Bowdoin College head men’s tennis coach Colin Joyner knows all too well the pain and solitude of the sports closet. When he graduated from Bowdoin in 2003, he was a superstar. He played the school’s No. 1 singles all four years of his career. He was a three-time All-American. He was named the school’s Male Athlete of the Year his senior season.

When he graduated, many people on campus knew he was gay; He had been coming out gradually during his four years at Bowdoin. But when he graduated he moved to Palm Springs, hit the semi-pro circuit, served as a hitting partner for such stars as Justin Henin, Chanda Rubin and the indomitable Martina Navratilova…and he went right back in the closet.

“The semi-pro circuit was cut-throat,” Joyner said. “I had no friends and I wasn’t about to make enemies of guys I was seeing weekly at tournaments by being out. I wanted to be great at tennis and I wanted to win. That year was not productive to me developing as a person.”

The following year he returned to Bowdoin, in rural Brunswick, Maine, as the head tennis coach; At the school where he had come out at as a player he was now closeted as a coach. In his first year, 2006-07, he coached both the men’s and women’s teams. The men had a strong season while the women posted their best season in school history. He was winning, but it wasn’t enough. He struggled with whether to come out to his team. He didn’t want to make anyone feel uncomfortable, he didn’t want to disrupt the team’s mojo, and he wondered whether it was even appropriate to tell them.

As the successful coach at a small Division 3 school, Joyner was spending a lot of time in close quarters with his team. Traveling to matches in small vans, he spent hours with them on the road. During an annual two-week team trip to California, with the entire team packed into a two-bedroom house, the setting is intimate. Joyner didn’t feel comfortable keeping the secret from these men he was so close to.

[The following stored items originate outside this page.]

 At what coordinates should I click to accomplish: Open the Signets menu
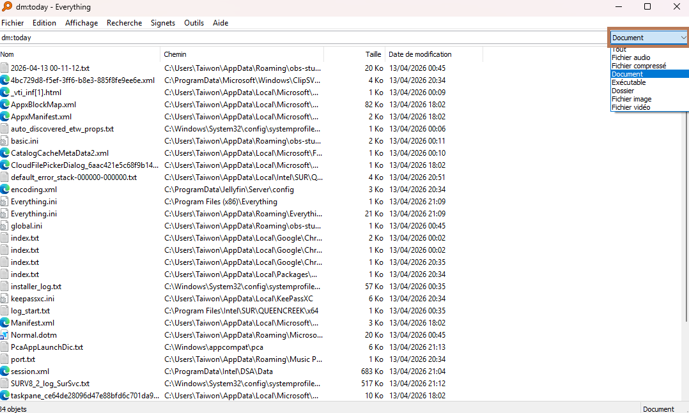pos(162,23)
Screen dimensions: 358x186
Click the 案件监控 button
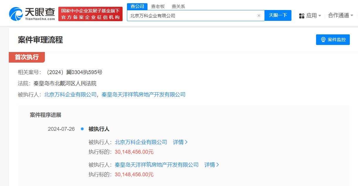(333, 39)
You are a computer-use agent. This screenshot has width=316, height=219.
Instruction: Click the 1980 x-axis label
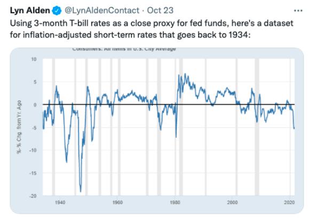175,202
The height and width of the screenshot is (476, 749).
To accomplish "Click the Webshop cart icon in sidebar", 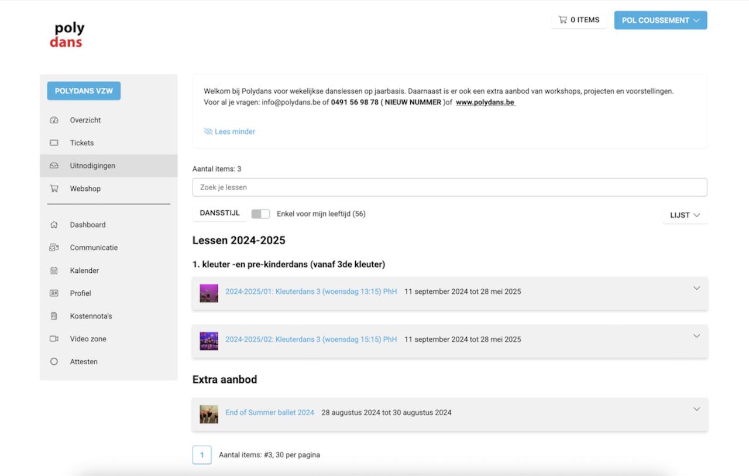I will [54, 189].
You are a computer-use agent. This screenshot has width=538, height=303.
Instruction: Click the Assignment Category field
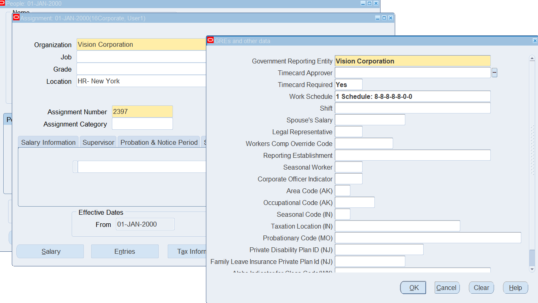tap(142, 124)
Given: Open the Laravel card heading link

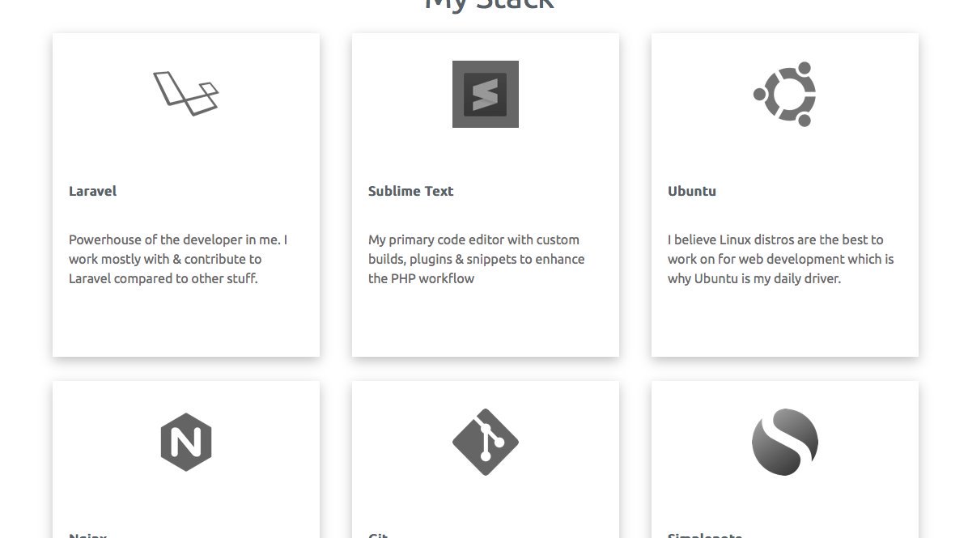Looking at the screenshot, I should click(92, 191).
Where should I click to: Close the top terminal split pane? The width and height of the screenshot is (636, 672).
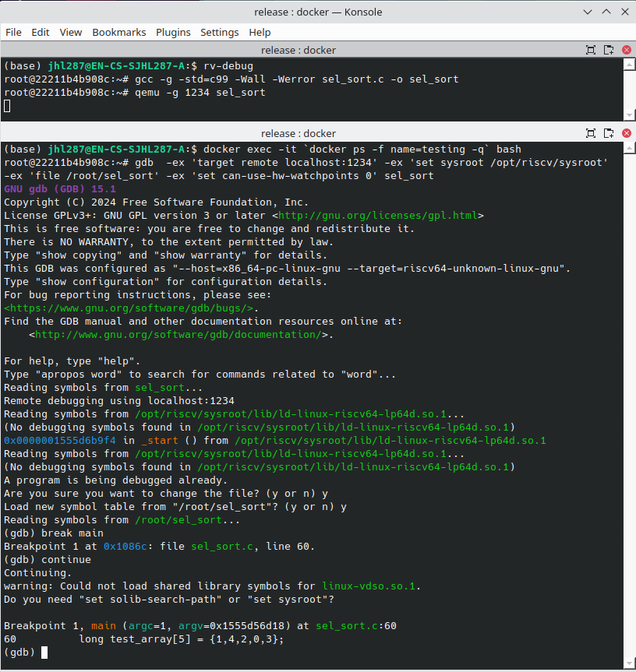pyautogui.click(x=627, y=50)
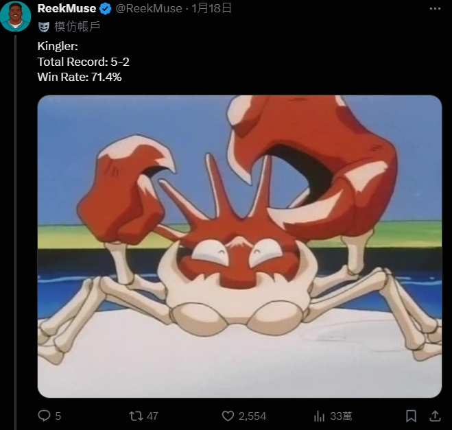The width and height of the screenshot is (452, 430).
Task: Click the ReekMuse profile avatar
Action: click(15, 16)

“And I ultimately got really dissatisfied,” Joyner said. “My team was good and that was great, but I basically had to lie by omission. My friends in Portland knew I’m gay, but I was closeted again. I had to have a second coming out professionally.”

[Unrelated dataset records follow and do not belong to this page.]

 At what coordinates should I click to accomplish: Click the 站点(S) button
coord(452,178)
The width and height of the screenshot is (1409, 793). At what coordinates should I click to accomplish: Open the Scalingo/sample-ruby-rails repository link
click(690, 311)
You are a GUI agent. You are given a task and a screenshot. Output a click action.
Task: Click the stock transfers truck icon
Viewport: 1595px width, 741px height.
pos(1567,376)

During the team meeting in which Joyner came out, like virtually every other coming-out story we have heard in the last decade, his fears were immediately put to rest. It’s never been an issue with his team, and he’s never had a single negative incident with his team because he’s openly gay.

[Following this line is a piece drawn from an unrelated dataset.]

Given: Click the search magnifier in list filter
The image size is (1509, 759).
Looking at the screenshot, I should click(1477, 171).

“The team’s never going to be its best unless it’s an enviroment where people can be honest about who they are and trust each other that way,” Joyner said. “I feel like players are more comfortable around the issue now. We can talk honestly. I think they trust me more, they know I’m being real with them. I think I’m a much better coach for it.”

We have heard of out coaches before. Eric Anderson coached at the community college level: He was the head cross-country coach Saddleback College in the 1990s. Sean Burns coached men’s tennis at Santa Clara University from 1993-2002, but he did not do so publicy. With this article, as far as we at Outsports are aware, Joyner becomes the first NCAA varsity men’s head coach to come out of the closet publicly in the media while still coaching.

Lacrosse player comes out at Bowdoin

Bowdoin lacrosse player Ben Chadwick started his coming-out process in high school in Needham, Mass. Like Joyner, he took a step back in the closet when he accepted an invitation to come to Bowdoin. But New England lacrosse is a small, tight-knit community; It didn’t take long for his freshman roommate to hear from friends at other schools, “You know Ben Chadwick’s gay?”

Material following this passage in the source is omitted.